▶ [Excerpt provided]
+++++

On 2010.03.12 00:33, John W. Krahn wrote:
 raphael() wrote:
 #!/usr/bin/env perl

 use strict;
 use warnings;

 my @array = qw (
 http://abc.com/files/randomthings/A/1.html
 http://abc.com/files/randomthings/A/2.html
 );

 for ( @array ) {

 #   This works
 #   s!/A/\d+.html$!!; $url = $_;
 
 Not quite, that should be:
 
   s!/A/\d+\.html$!!; $url = $_;
 
 Unless the . character is escaped it will match *any* character.
 
 
 #   Doesn't work ~ gives 1
 ( my $url ) = ( $_ ) =~ s!/A/\d+.html$!!;
 print $url . \n;

 }

 __END__

 I want to remove the '/A/1.html'
 
 That means that you want to modify @array?  Do you really need to?
 
 
 and assign the remaining value i.e. link to
 $url
 But all I get is 1 as value of $url which I think is return value
 that
 substitution worked.

 How can I remove '/A/1.html' and assign remaining $_ to $url?

+++++

▶ [Data lines]
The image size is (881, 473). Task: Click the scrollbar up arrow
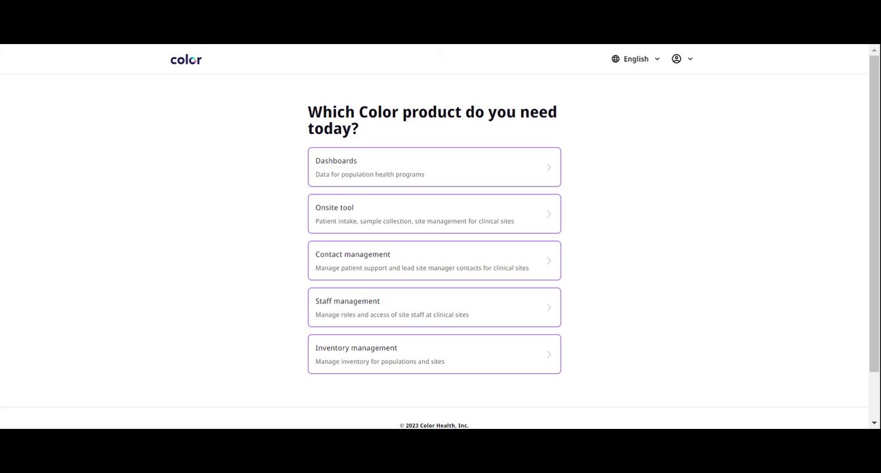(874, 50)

+++++

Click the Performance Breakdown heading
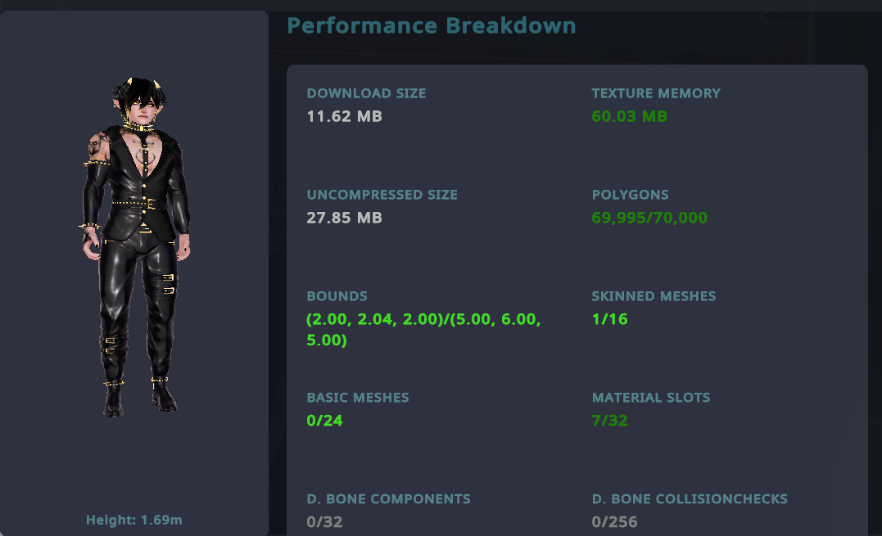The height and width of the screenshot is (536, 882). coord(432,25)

+++++

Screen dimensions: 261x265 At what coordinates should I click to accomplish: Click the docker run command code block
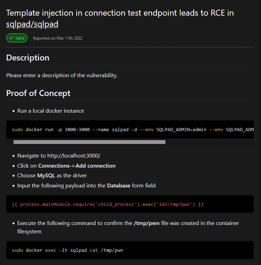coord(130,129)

+++++

▶ [Problems]
1 - According to the Perl substitution thread, what will the . character match unless it is escaped?
2 - Carry the Perl substitution thread further, picking up after its final line.
Leave the listing aside; it has no role here.

▶ [Answers per task]
1 - It will match any character.

2 -
 If you just want to assign everything before '/A/1.html' to $url then:
 
 ( my $url ) = m!(.*)/A/\d+\.html$!;
 
 If you really need to modify @array then go with your commented out code
 at the top of the loop.

I applaud the OP for his question ;)

After I changed some of the sample by removing the use of $_, there were
certain circumstances where having the parens were necessary, and other
times not.

Am I correct in thinking that this:

$url = $file =~ m{ (.*) /A/\d+.html }x;

...assigns '1' to $url because =~ binds tighter and assigns a 'true'
value to $url, whereas:

( $url ) = $file =~ m{ (.*) /A/\d+.html }x;

...$url here is evaluated first, and assigned the actual string
afterwards? iow, is it simply an arithmetic thing, that can also be seen
as this:?

( $url ) = ( $file =~ m! (.*) /A/\d+.html !x );

D'oh! I just answered my own question. Learn something new everyday,
even though it's a principle that I've known for years, but just didn't
apply it...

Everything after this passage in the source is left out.